**TEXT PROVIDED:**
★ ★ ★ ★

Although both the Trial Examiner and a majority of the Board concluded that Moore's activity was not protected by the Act, their reasoning was different. The Trial Examiner, stressing the individual character of Moore's campaign, found that his activity was not "concerted," and therefore not covered by the statute. The Board, stressing his expressed intentions and requests rather than his accomplishments, regarded his activity as "concerted," but prohibited by the no-strike clause of the contract. The dissenting member of the Board agreed that Moore was engaged in concerted activity, but felt that he did not violate the no-strike clause.
Certain propositions of law are not disputed. There are kinds of concerted activity that are not protected by the Act. N.L.R.B. v. Washington Aluminum Co., 370 U.S. 9, 17, 82 S.Ct. 1099, 8 L.Ed.2d 298. Specifically, conduct which violates a no-strike clause in a collective bargaining agreement is not protected and may give rise to discharge. Atkinson v. Sinclair Refining Co., 370 U.S. 238, 246, 82 S.Ct. 1318, 8 L.Ed.2d 462. The critical question here is whether Moore's conduct violated Article 1, Paragraph 5, of the agreement between Sunbeam and the union.
In answering this question we do not merely consider dictionary definitions of the word "strike," or even judicial interpretations of that term in other contexts. Of greater importance is the understanding of the parties who negotiated and drafted the contract before us, the interpretation of administrators who specialize in labor relations matters, and the purpose which the contractual provision was intended to serve. We thus put to one side the dissenting Board member's persuasive exposition of why Moore's conduct was not a conventional strike.
Moore had embarked on an independent effort to resolve his dispute with his employer by means other than those which the union, on his behalf, had agreed to employ. In substance, the union and its individual members had agreed to abstain from economic warfare or collective pressures during the term of the contract. To the extent that Moore's conduct can properly be viewed as concerted, it was directly opposed to the intent of the no-strike clause. He asked his co-workers to "refrain from buying any Sunbeam appliances" and for support "to obtain . . . better working conditions for all Sunbeam employees." The company, quite reasonably, viewed this overture to collective action as a violation of the employees' agreement not to encourage any interference with work or any picketing of the company's plant or premises.
GCX 3, p. 3.
Of greater significance, the union agreed with this construction of the contract. Janas so advised Moore in advance of the discharge, but Moore nevertheless persisted in his independent course of action. After the discharge, the union declined to submit the matter to arbitration. The union's interpretation of the scope of its own undertaking is entitled to considerable respect.

★ ★ ★ ★

**PROBLEMS AND TASKS:**
[A] In the court opinion on Moore's discharge, what did the union decline to do after Moore was discharged?
[B] In the court opinion on Moore's discharge, what does the court treat as more important than dictionary definitions or other judicial interpretations of "strike"? List every one.
[C] Continue the court opinion on Moore's discharge from its last sentence.
The records that come next have no connection to the text.

**Word and item position data:**
★ ★ ★ ★

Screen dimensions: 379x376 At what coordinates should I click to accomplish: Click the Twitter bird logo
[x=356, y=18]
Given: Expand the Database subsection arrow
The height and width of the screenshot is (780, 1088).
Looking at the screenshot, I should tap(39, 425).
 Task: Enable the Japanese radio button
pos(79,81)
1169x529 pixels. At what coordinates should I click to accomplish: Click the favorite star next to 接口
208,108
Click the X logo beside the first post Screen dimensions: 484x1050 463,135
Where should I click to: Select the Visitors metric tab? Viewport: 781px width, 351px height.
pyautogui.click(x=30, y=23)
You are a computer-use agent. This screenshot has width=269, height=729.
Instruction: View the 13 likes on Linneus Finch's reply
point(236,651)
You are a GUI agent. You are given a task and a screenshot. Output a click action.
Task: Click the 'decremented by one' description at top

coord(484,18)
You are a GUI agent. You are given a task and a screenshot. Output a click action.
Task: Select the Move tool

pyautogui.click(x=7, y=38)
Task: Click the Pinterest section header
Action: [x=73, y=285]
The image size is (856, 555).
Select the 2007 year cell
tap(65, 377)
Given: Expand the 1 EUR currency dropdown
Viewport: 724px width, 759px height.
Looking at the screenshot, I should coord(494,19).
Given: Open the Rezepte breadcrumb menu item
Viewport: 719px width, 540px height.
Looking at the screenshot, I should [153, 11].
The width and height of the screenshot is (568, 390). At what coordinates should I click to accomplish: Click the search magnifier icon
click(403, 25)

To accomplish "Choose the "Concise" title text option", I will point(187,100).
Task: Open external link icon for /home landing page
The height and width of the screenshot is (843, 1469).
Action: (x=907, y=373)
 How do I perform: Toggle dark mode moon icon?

★ ★ ★ ★

**ANSWERS TO THE PROBLEMS:**
[A] It declined to submit the matter to arbitration.

[B]
- The understanding of the parties who negotiated and drafted the contract
- The interpretation of administrators who specialize in labor relations matters
- The purpose the contractual provision was intended to serve

[C]
We also respect the Labor Board's appraisal of the issue. Cf. Universal Camera Corp. v. N.L.R.B., 340 U.S. 474, 71 S.Ct. 456, 95 L.Ed. 456. It might be argued that that case applies only to questions of fact decided by the Board and that we are not bound to follow the Board's construction of written instruments. It does not follow, however, that the expertise of the Board is not relevant in the interpretation of a labor contract. When, as in this case, the facts must be interpreted in connection with the contract language, the function of the Board in promoting the national labor policy is particularly important. The policy considerations discussed by the Supreme Court in N.L.R.B. v. Erie Resistor Corp., 373 U.S. 221, 83 S.Ct. 1139, 10 L.Ed.2d 308, deserve mention:
See Celanese Corp. v. N.L.R.B., 291 F.2d 224, 226 (7th Cir. 1961); N.L.R.B. v. Hobart Brothers Co., 372 F.2d 203, 206 (6th Cir. 1967); Orphan v. Furno Construction Co., 325 F. Supp. 1220, 1221 (N.D.Ill. 1971).
"Here, as in other cases, we must recognize the Board's special function of applying the general provisions of the Act to the complexities of industrial life [cite], and of `[appraising] carefully the interests of both sides of any labor-management controversy in the diverse circumstances of particular cases' from its special understanding of `the actualities of industrial relations.' [cite] `The ultimate problem is the balancing of the conflicting legitimate interests. The function of striking that balance to effectuate national labor policy is often a difficult and delicate responsibility, which the Congress committed primarily to the National Labor Relations Board, subject to limited judicial review.'" 373 U.S. at 236, 83 S.Ct. at 1150.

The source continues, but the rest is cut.